We open it tenderly and peek inside in the hope that all is well.
And it always is, despite the battle scars of the previous season. I am talking about our old French croquet set which I believe is over 100 years of age. The one above is a bit younger – or maybe just looks much more youthful.
It is a pleasure playing with a beautiful old set but the game itself is very, very old indeed. It was widely known and practised in France since the XI century under the name of ‘jeu de mail‘. Look at this amazing scene above from the Bayeux Tapestry where the Normans are celebrating their victory with a game of Croquet.
It is thought that in Britain the game was modified over the centuries: the Scots made golf out of it, the Irish turned it into croquet. Louis XIV, suffering from being unable to play mail during the winter, miniaturised it on an indoor table and laid the basis of billiards….. (not sure about that actually). There are many versions of the history of croquet but, as the noted croquet historian, Dr Prior, in his book of 1872, sensibly makes clear, “One thing only is certain: it is from Ireland that croquet came to England and it was on the lawn of the late Lord Lonsdale that it was first played in this country.”

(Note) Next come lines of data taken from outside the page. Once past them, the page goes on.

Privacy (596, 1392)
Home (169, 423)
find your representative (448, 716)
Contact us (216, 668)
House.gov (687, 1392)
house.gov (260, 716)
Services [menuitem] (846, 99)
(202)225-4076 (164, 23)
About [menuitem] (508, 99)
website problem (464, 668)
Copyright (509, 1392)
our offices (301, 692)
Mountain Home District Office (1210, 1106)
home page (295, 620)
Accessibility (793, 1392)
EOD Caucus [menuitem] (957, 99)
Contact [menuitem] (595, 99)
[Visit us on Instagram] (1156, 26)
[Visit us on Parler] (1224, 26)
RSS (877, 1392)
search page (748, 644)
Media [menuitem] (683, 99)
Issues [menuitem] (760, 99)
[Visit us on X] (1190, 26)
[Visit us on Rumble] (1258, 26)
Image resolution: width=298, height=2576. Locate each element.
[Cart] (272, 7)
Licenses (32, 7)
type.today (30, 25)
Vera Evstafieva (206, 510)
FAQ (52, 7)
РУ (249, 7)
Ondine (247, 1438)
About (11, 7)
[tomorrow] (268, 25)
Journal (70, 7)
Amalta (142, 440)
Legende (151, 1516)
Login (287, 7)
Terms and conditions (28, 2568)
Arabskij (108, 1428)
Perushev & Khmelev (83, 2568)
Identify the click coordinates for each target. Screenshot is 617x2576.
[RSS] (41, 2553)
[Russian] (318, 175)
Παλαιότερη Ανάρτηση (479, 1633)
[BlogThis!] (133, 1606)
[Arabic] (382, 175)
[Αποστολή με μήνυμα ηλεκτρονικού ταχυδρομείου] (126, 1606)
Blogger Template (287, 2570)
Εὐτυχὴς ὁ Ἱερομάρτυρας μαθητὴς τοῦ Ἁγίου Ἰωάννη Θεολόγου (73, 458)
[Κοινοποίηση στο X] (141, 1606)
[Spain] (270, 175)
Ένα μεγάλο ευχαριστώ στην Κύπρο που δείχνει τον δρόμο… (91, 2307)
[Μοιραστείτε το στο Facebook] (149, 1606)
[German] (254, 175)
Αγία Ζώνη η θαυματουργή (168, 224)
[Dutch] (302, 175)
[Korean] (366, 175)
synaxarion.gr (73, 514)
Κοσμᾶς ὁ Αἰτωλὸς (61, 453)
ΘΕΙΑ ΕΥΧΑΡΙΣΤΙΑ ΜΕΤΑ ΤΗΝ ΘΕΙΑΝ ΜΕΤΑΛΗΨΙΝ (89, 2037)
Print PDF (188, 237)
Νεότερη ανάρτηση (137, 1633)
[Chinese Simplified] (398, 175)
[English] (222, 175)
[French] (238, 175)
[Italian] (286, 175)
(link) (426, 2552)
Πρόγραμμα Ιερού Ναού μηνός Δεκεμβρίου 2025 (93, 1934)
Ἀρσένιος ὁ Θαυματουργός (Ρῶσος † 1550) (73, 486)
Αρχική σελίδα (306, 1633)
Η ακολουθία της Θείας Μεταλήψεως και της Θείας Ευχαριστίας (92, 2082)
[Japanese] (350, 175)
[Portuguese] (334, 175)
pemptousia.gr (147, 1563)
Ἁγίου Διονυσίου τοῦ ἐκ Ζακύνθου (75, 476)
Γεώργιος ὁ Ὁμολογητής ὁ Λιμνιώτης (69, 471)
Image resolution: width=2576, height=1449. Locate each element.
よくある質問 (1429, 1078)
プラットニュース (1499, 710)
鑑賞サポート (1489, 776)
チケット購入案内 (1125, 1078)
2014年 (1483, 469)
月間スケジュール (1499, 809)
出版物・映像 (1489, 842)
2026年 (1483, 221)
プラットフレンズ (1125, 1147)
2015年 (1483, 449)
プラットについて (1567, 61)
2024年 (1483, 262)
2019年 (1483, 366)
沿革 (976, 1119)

This isn’t him or his lawn – but it feeds the imagination.
What is true is that Croquet became the sports craze of Victorian England with National Championships held at Wimbledon before the lawns there were transformed into the tennis courts of today.
Despite its genteel history, croquet is by no means simply the sporting diversion at vicarage garden parties which it is often portrayed as being. Players are often completely vicious and those in the know understand that this is not a game to be taken lightly. Those mallets make a marvellous means of murder,
and the players will stop at nothing to win. How racy is this 1950s advert!
So, have I persuaded you to get your set asap? Your summer fun and games a will have a charming but thrilling Period Feature Feel.